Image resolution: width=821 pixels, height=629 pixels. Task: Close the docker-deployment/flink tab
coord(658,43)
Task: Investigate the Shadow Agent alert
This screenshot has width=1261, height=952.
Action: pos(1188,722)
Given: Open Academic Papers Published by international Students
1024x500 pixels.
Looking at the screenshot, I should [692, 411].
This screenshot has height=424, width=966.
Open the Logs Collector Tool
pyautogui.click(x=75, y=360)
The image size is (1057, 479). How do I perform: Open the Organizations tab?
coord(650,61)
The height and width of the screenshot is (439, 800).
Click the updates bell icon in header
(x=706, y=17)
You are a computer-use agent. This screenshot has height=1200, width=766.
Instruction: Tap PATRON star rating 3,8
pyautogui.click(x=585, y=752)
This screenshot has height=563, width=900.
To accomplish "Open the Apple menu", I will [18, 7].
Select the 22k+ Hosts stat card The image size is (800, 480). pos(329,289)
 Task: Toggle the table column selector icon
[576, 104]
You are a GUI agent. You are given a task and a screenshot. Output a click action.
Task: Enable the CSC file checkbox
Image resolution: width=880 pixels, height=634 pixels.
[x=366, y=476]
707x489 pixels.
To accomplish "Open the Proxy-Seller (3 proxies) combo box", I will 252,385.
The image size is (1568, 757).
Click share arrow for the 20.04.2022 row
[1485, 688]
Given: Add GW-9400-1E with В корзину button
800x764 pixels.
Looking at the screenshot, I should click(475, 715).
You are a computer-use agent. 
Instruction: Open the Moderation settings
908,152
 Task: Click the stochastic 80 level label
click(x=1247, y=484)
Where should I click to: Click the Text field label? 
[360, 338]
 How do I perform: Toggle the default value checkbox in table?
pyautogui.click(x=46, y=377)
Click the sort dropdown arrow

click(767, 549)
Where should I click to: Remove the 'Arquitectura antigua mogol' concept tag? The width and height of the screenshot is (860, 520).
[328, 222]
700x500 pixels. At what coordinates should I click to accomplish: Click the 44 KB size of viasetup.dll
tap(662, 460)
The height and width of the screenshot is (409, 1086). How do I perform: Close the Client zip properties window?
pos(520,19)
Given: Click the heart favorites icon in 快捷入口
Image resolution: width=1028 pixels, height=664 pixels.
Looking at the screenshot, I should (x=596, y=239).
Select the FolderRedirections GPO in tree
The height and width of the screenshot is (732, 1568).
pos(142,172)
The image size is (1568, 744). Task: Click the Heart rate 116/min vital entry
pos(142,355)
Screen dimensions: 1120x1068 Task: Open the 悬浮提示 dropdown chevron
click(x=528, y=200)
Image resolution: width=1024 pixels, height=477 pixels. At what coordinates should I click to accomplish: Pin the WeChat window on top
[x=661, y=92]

---

◆ Your objective ◆
Copy every line above that holds the word "computer".

◆ Solution to the exercise ◆
You are a computer-use agent. This screenshot has height=1200, width=766.
You are a computer-use agent. 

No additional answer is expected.